The same basic view marked the foreign exchange market. Low macroeconomic and financial volatility made carry trades attractive. The more leveraged, the better. There was little need to worry about the large resulting deficits in (some) high-carry countries that were the recipient of such inflows.

More somber voices had started to warn of building risks - whether from rising oil prices, speculative excesses in the housing market, low levels of household savings in the US, high levels of investment in the US or a global flow of capital that seemed the reverse of what conventional economic wisdom would expect - back in 2003 or 2004. They had been wrong for an extended period.

Being wrong meant leaving money on the table. Financial history is written by the winners. They are the ones, generally speaking, who can afford Davos.

The world looks incredibly different today. Just look at the posts over at Calculated Risk.

The equity market seems to have lost confidence that macroeconomic volatility has disappeared - and that existing corporate earnings should consequently be priced at a higher multiple. The private equity put disappeared in a world of hung bridge loans. The SWF put doesn’t seem quite as powerful as some hoped.

The bull market in credit is over.

""The reality is we’ve gone from a raging bull market in credit to a bear market. Now people are worrying about anything and everything," said David Brickman, director of credit strategy at Lehman Brothers."

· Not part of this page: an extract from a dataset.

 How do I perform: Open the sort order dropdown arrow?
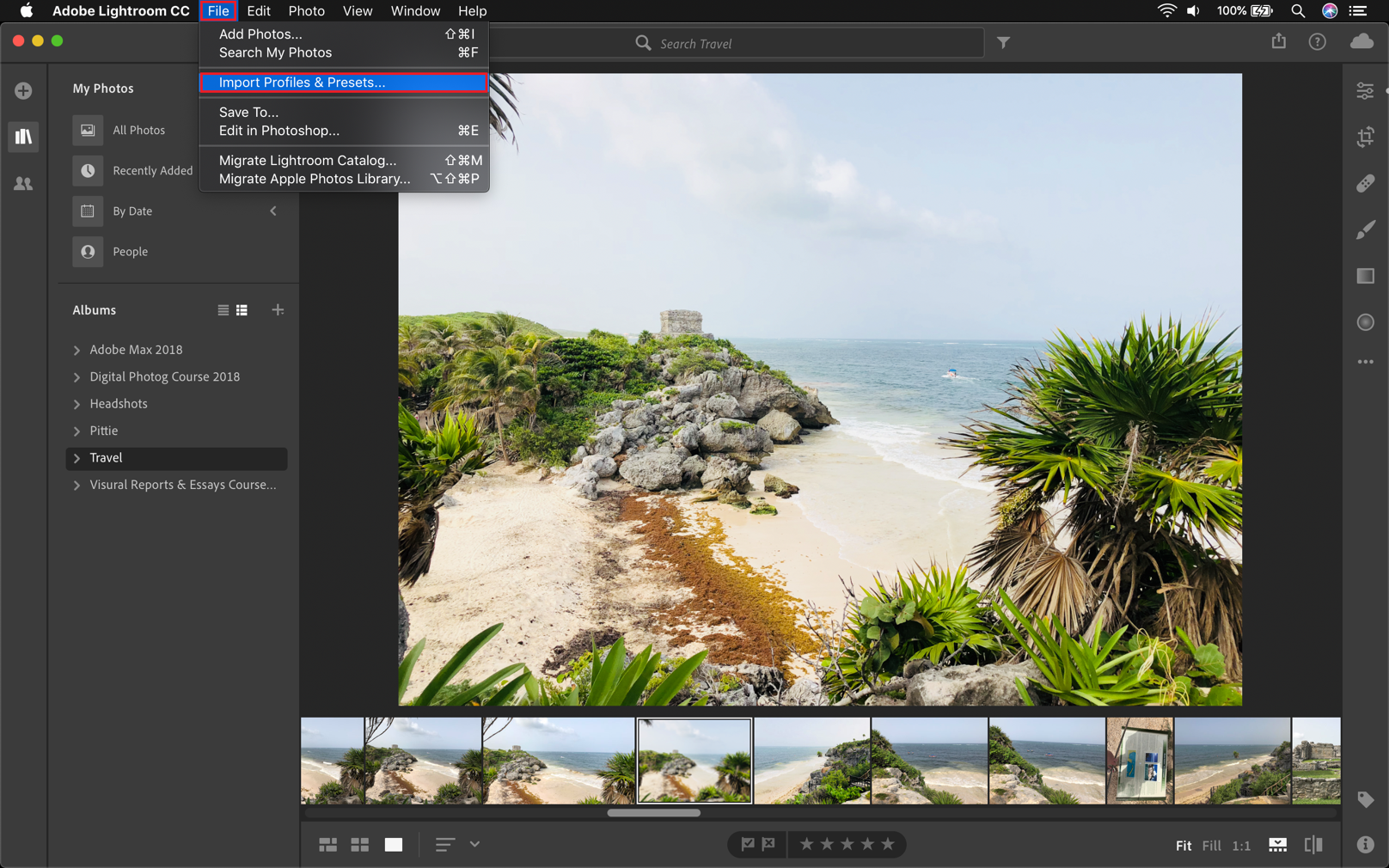pyautogui.click(x=474, y=845)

And it turns out that credit risk wasn’t quite as dispersed as some thought. Sure, the Bank of China (BoC) had taken on some subprime exposure. But not near as much as Citi, Merill and Morgan Stanley. The really big pools of sovereign money - think China’s State Administration of Foreign Exchange and the Japanese Ministry of Finance - seems to have largely avoided the biggest subprime related excesses. The BoC’s $60-70b of bonds (If Goldman’s research on the Bank of China is right and the BoC’s total bond portfolio was $90b at the end of 2006, the Areddy/ Leow Journal article may slightly understate the BoC’s total bond exposure) pale relative to the PBoC’s $1400b or so of bonds.

It no longer seems clear that the global economy can decouple from a US recession. The world economy did, in my view, decouple from the US to a remarkable degree from a slowing US in 2006 and 2007. Non-oil US import growth has been slow for some time. But Europe picked up a lot of the slack, emerging as the number one destination for Chinese and Japanese exports. Now though it isn’t clear that Europe can continue to be a locomotive for global demand - and the world needs a non-American locomotive more than ever.

The only risk that doesn’t seem to have really materialized is risk that I have obsessed over for the past several years. The dollar’s decline so far has been fairly orderly. Setting the moves in the yen (especially v the kiwi) on a couple of days in August aside, the currency markets really haven’t moved like the equity markets did today. Low Treasury bond yields suggest that foreigners have retained an appetite for Treasury bonds.

Thank the world’s central banks.

Global reserve growth has never been faster, or put differently, the advanced economies have never been as dependent on financing from emerging market governments as they are now. My guess is that the extent of dollar asset accumulation in the world’s central banks (counting China’s now chastened state banks, who still manage funds for the central government) would truly shock if the sum were every to be transparently revealed. Many big central banks don’t report data to the IMF, and others have gotten more and more skilled at hiding their intervention.

But such reserve growth - and the associated pressures created by a rapidly growing net long position in dollars among the world’s governments - also has consequences. Think of Summers’ warnings about the balance of financial terror. The world’s central banks aren’t adding to their net long position in dollars because they want more dollars. Rather, they fear the consequences of stopping.

Maybe someone will reach the a simliar judgment about the monolines.